Each line from the one holding "Given: Click the" to the last line of the listing must be set down exactly. No pictures are to be included.

————

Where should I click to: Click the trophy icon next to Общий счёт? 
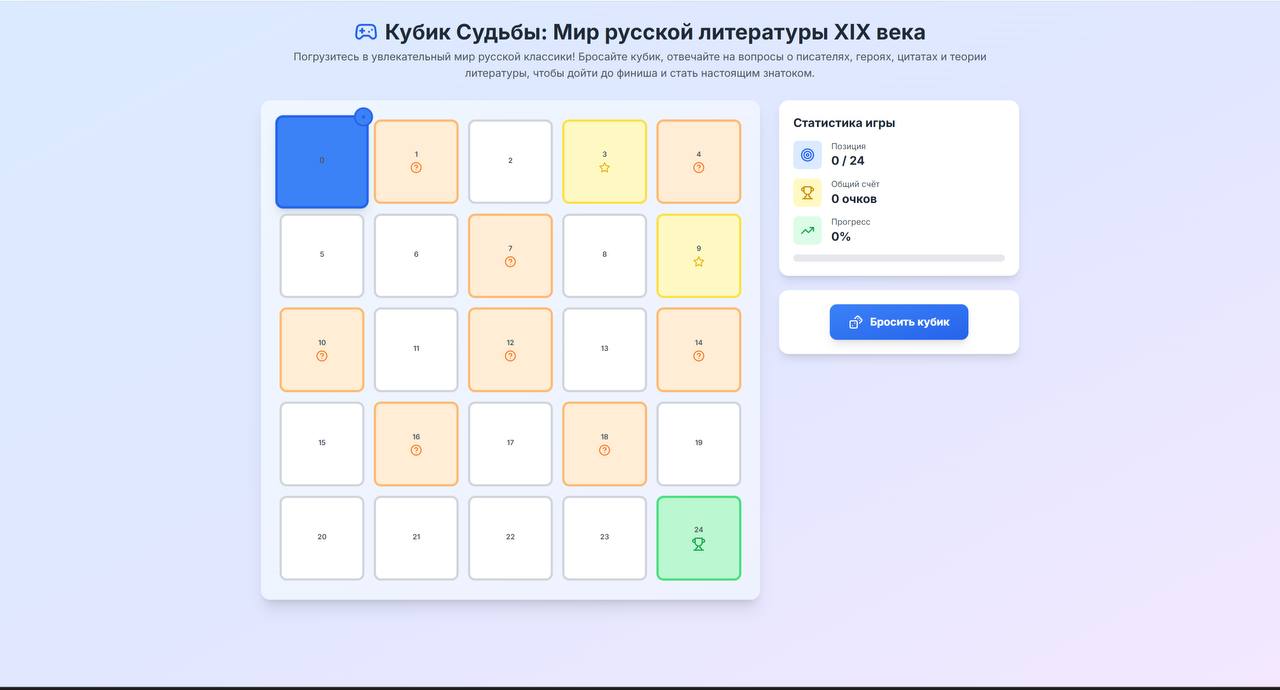[807, 193]
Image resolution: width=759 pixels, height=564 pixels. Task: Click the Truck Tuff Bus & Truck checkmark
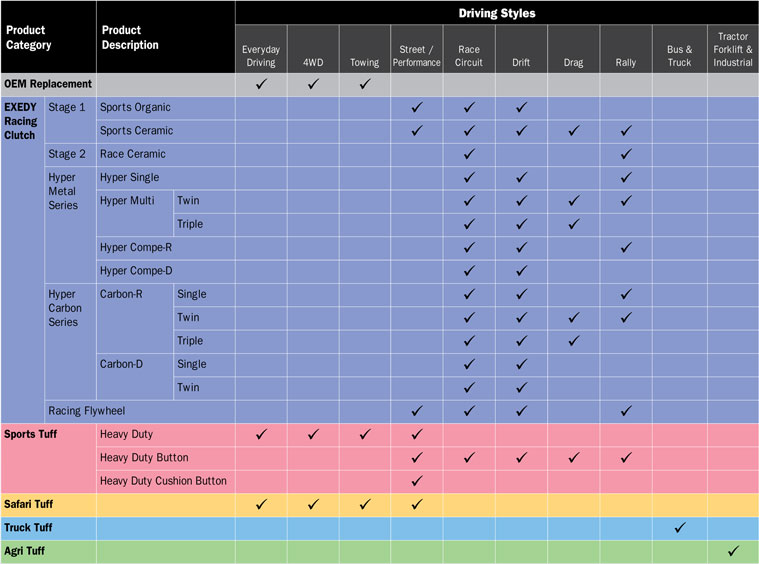(x=679, y=527)
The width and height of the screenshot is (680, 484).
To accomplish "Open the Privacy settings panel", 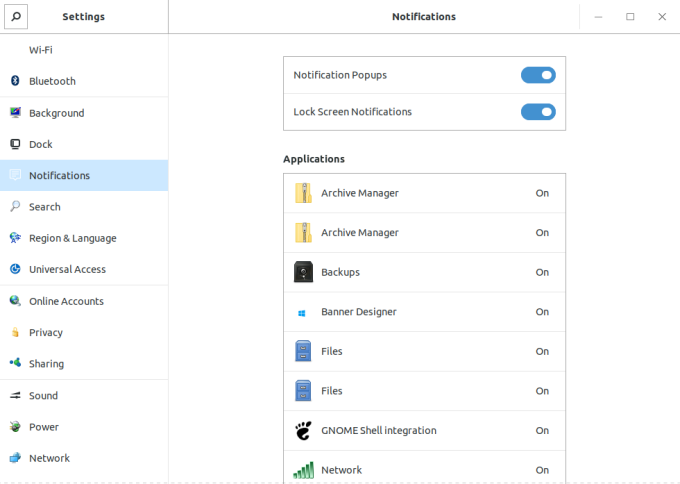I will [46, 333].
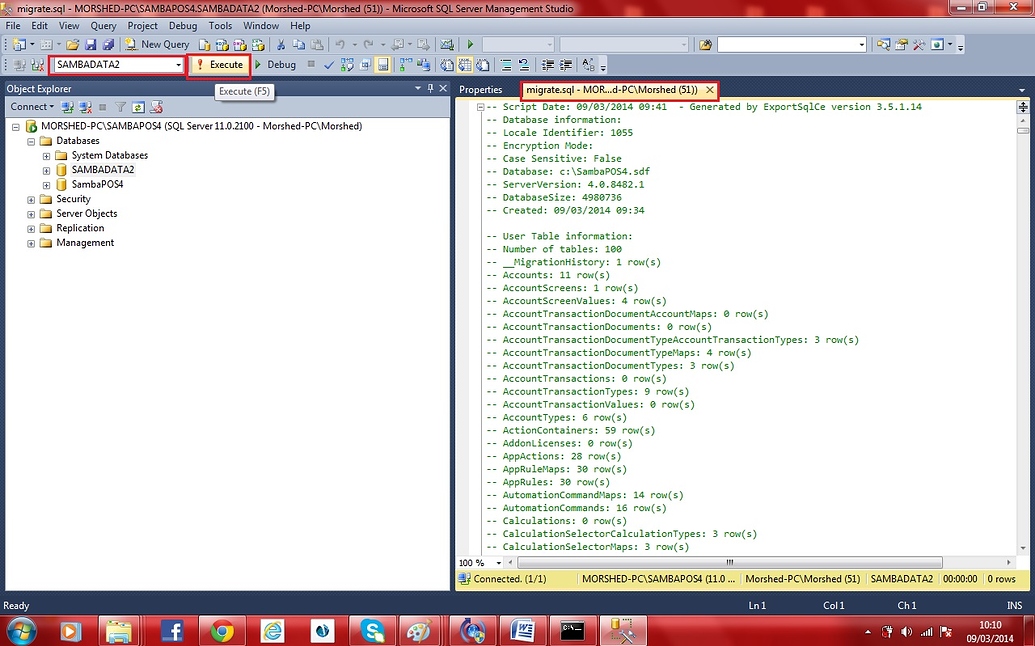Refresh the Object Explorer
This screenshot has height=646, width=1035.
(138, 107)
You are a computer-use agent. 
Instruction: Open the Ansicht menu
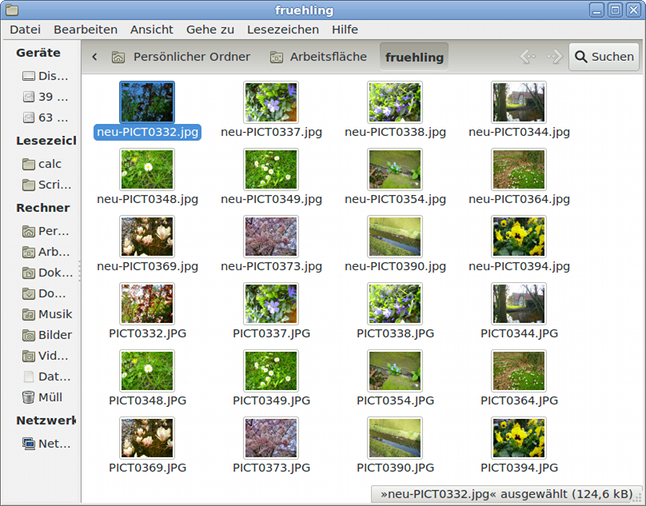(151, 30)
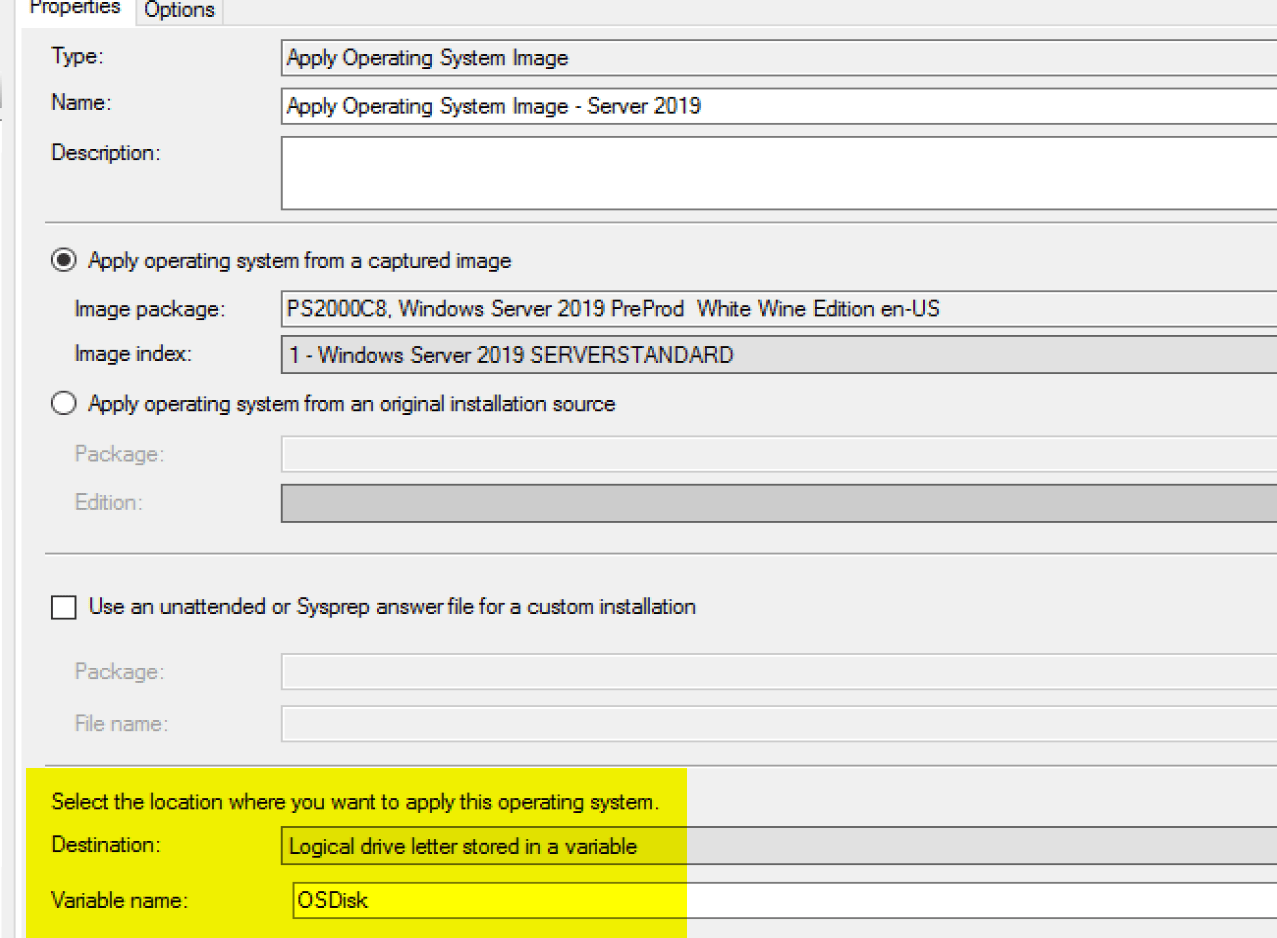The width and height of the screenshot is (1277, 938).
Task: Switch to the Options tab
Action: click(x=180, y=10)
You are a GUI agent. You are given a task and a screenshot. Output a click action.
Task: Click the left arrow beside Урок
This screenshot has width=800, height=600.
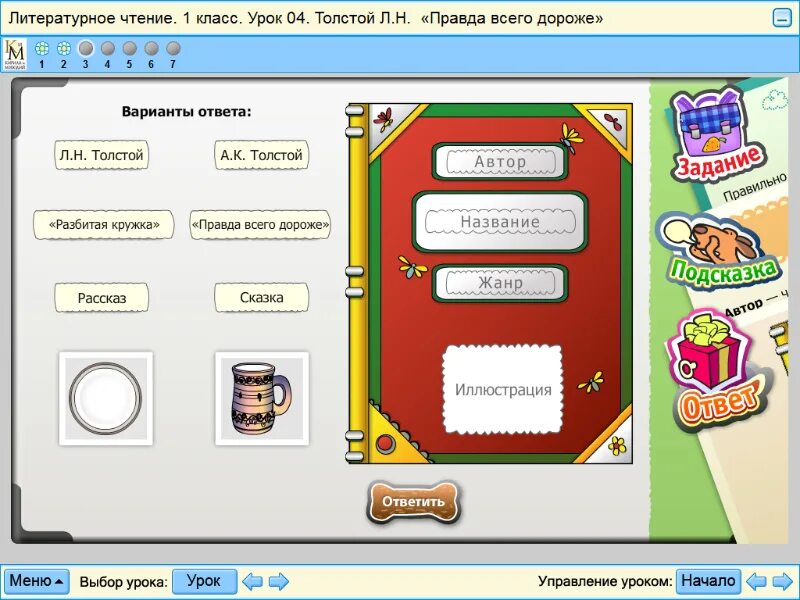tap(253, 580)

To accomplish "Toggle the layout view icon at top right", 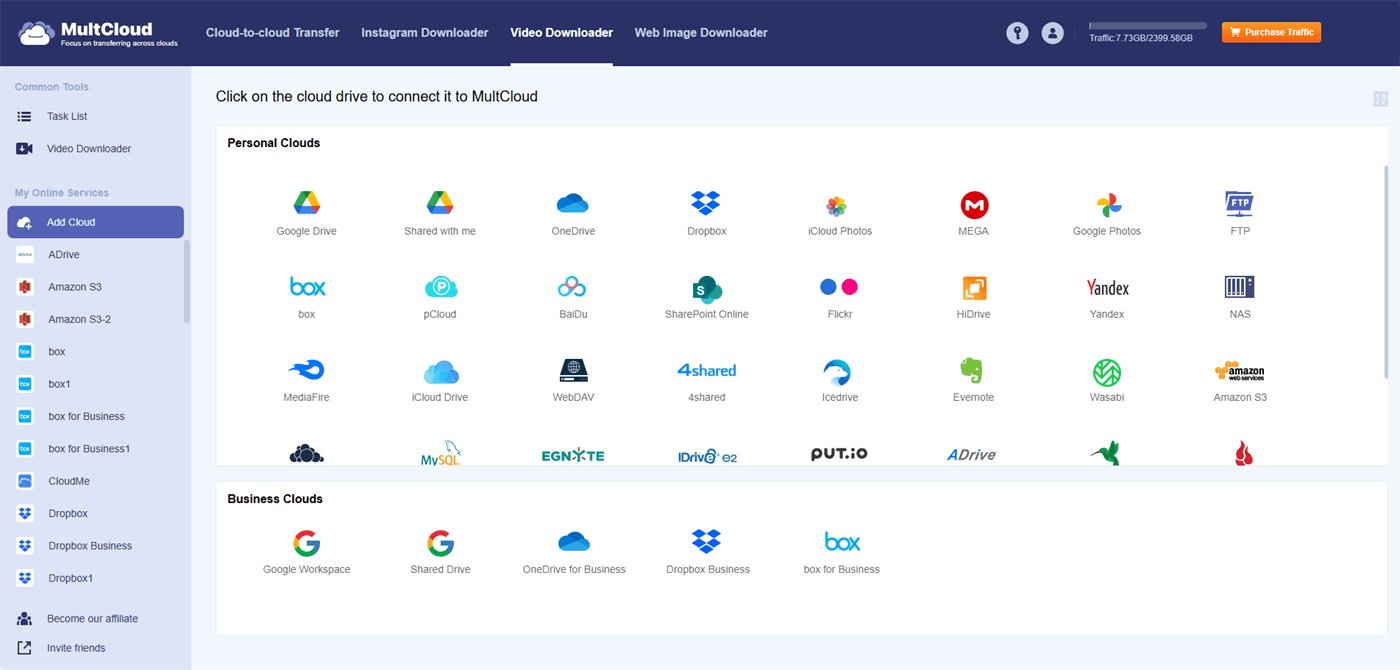I will click(x=1380, y=99).
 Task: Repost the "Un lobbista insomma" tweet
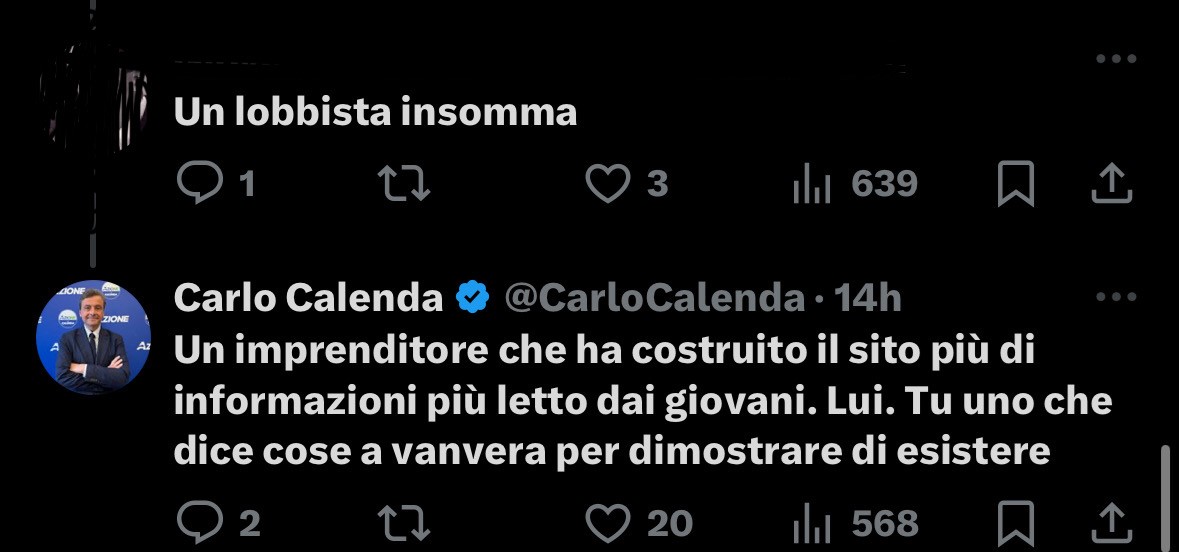[403, 183]
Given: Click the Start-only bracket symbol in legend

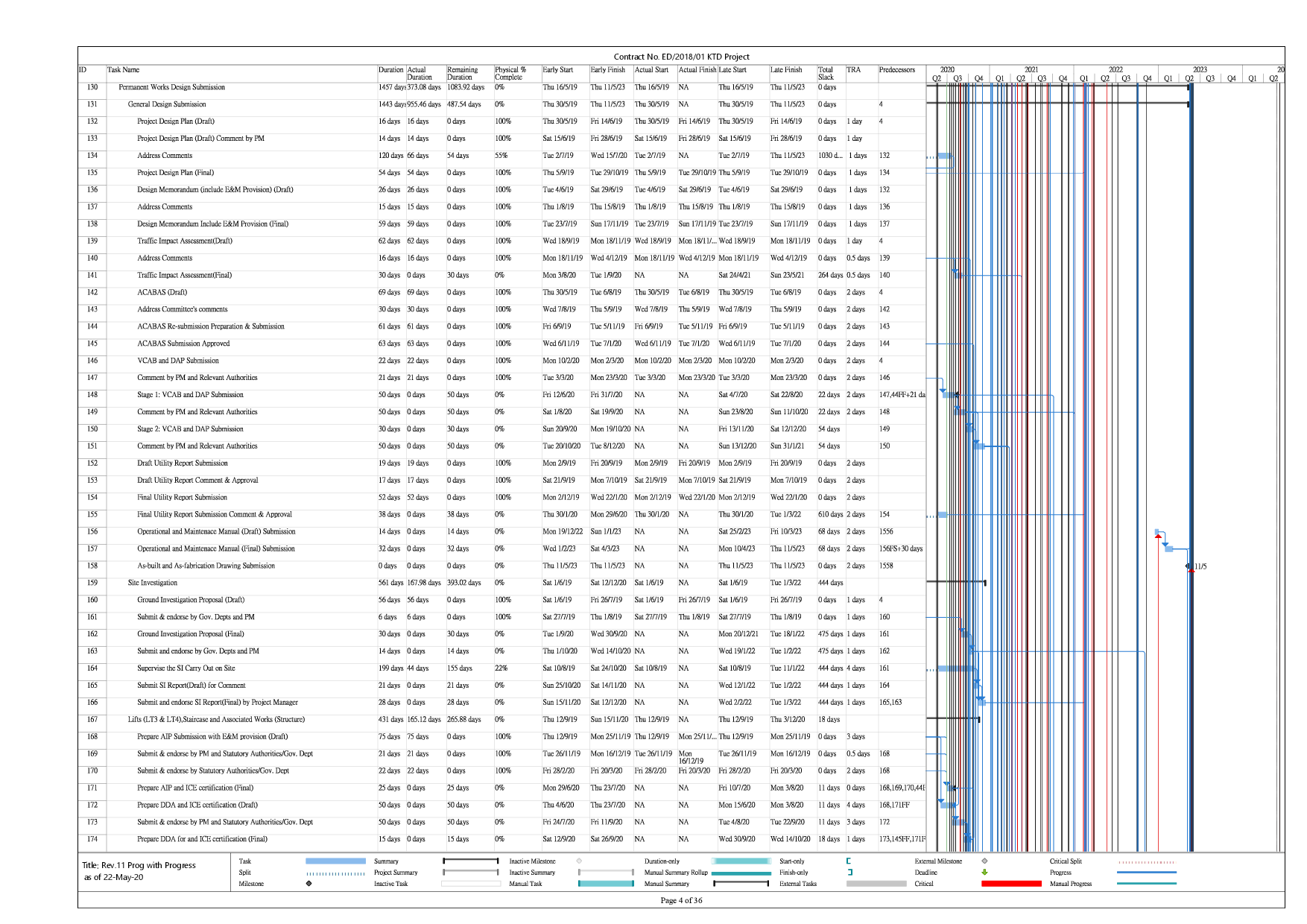Looking at the screenshot, I should pos(849,861).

————

**Answer for this exercise**
Given: Click the Start-only bracket symbol in legend

Looking at the screenshot, I should pos(849,861).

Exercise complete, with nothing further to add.